Facebook parent Meta Platforms (Nasdaq: FB) has recently been trading at a lower price-to-earnings (P/E) ratio than slower-growing companies such as The Coca-Cola Co. or McDonald’s.
Meta’s stock price is being held back due to worries about slowing growth, along with concerns about privacy and regulatory issues.
But there’s still a lot to like about the company, which recently changed its name from Facebook to Meta Platforms to reflect a wider range of operations.
For starters, the company owns the Facebook, Messenger, Instagram and WhatsApp social network platforms, serving more than 3 billion people monthly and monetizing them via digital advertising, among other things.
It also boasts the Oculus virtual reality ecosystem, featuring Quest 2 headsets.
Meta Platforms is a cash cow, raking in more than $100 billion annually and generating tens of billions of dollars in free cash flow per year.
The company has so much cash that it’s been rewarding shareholders by repurchasing many shares.
During its third quarter, it bought back more than $14 billion worth of its stock, and announced a $50 billion increase to its share repurchase program.
(The Motley Fool owns shares of and has recommended Meta Platforms. Randi Zuckerberg, a former director of market development and spokeswoman for Facebook, and sister to Meta Platforms CEO Mark Zuckerberg, is a member of The Motley Fool’s board of directors.)
Ask the Fool
Q: I want to invest in a certain mutual fund, but it’s not available through my brokerage. Now what? – C.C., Portland, Oregon
A: Many brokerages offer their customers access to hundreds or thousands of mutual funds, but they might still exclude a fund you want.
You may not be out of luck, though: Sometimes you can simply buy shares directly from the fund’s provider – such as Fidelity, Vanguard, Charles Schwab or any of scores of other mutual fund companies.
Note that some mutual funds can be closed to new investors for certain periods. Mutual funds will sometimes close to new investors if their managers believe they have – or will soon have – more money than they can invest effectively.
At such times, they’re right to close instead of simply parking money in less promising investments.
If you can invest in funds you want via your brokerage, that can be most convenient, as you’ll be able to buy and sell easily online via your existing account, and you can move money between investments fairly easily – though your brokerage may charge a commission each time you buy or sell.
If you don’t like your brokerage’s fees, though, you might get a better deal investing in specific funds directly.

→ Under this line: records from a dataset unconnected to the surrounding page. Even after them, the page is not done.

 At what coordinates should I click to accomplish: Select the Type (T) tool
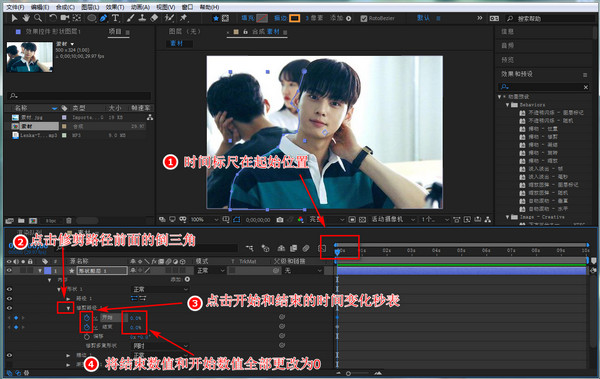(x=115, y=18)
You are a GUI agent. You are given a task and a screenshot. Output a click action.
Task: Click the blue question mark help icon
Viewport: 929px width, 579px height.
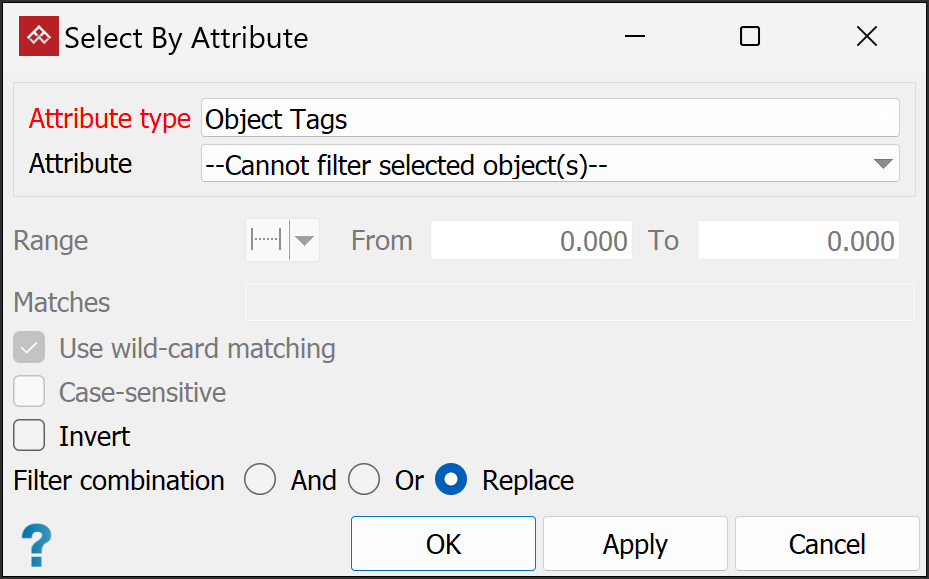click(36, 545)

Q: What do you think of stock investing strategies such as selling in May and reinvesting in October? – M.B., Manteo, North Carolina
A: That’s market timing, which is generally a risky move, since the stock market may surge while you’re out of it.
No one knows, after all, just what the market will do in the short term. We at the Motley Fool prefer to be long-term investors, aiming to hold our shares for many years.
My Dumbest Investment
My dumbest investment? Well, I saw on the charts that a certain penny stock was climbing fast from $0.20 per share, so I bought a bunch of shares at $0.38 apiece.

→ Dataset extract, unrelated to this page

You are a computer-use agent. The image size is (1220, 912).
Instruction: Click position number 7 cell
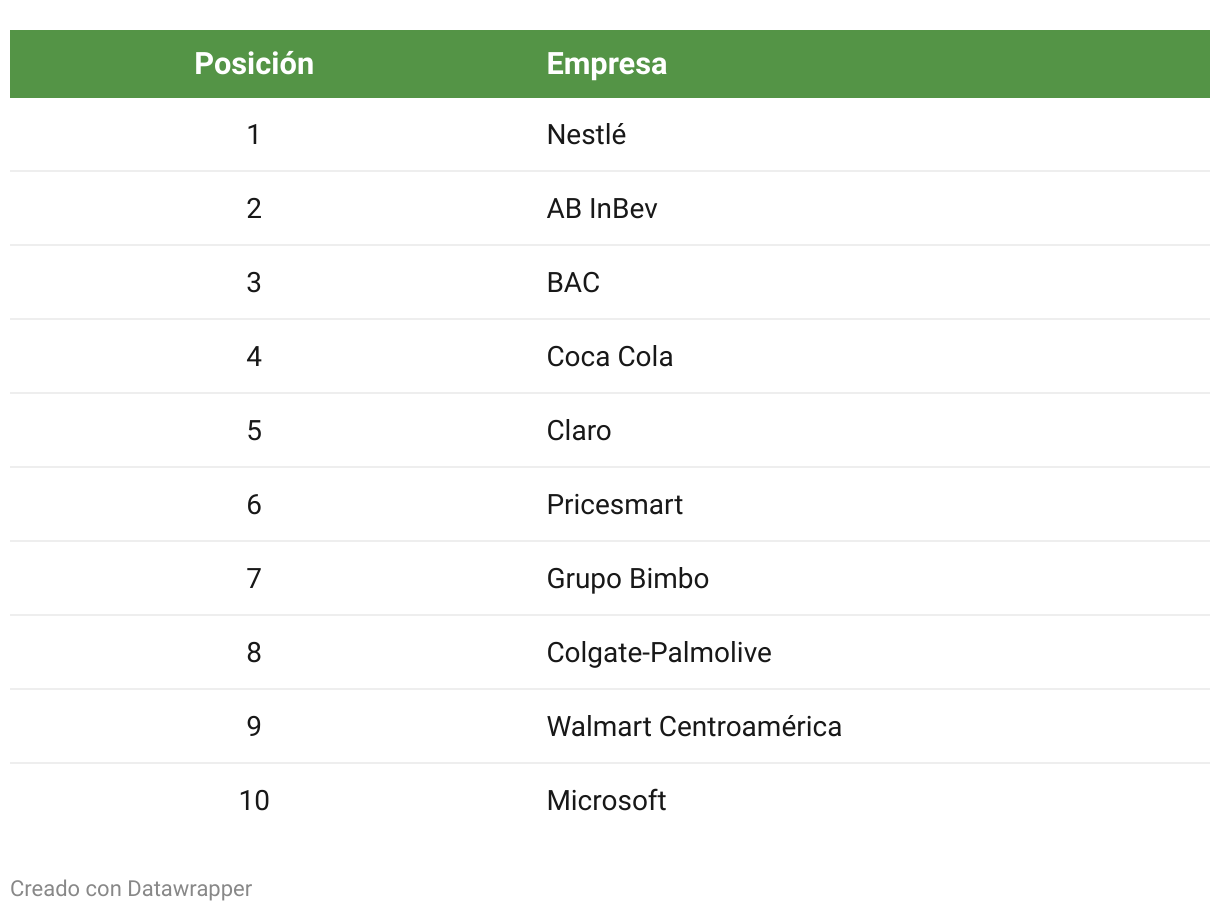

The stock went up to $0.40 per share – and the next day it sank to $0.02.
I bet a million folks sold out and took a 100% profit, while I was left looking silly.
It’s been hovering around $0.02 ever since then, costing me a $395 loss. – H.R., online
The Fool responds: You may have been a victim of a common “pump-and-dump” penny stock scheme.
Penny stocks are those trading for less than about $5 per share.
They’re often tied to shaky companies, and they can be easily manipulated.
Schemers might hype a penny stock online or via a newsletter, getting gullible people to buy shares because they seem so cheap – and, often, because great success is allegedly around the corner.
The buying sends the stock price up, and then the schemers sell their shares, sending the price back down and wiping out many investors.
Never assume that a low-priced stock is a bargain.
Many penny stocks fall to close to zero, while a $500-per-share stock could be undervalued and on its way to $1,000 or more.
For best results, steer clear of penny stocks – and always research companies well before investing in them.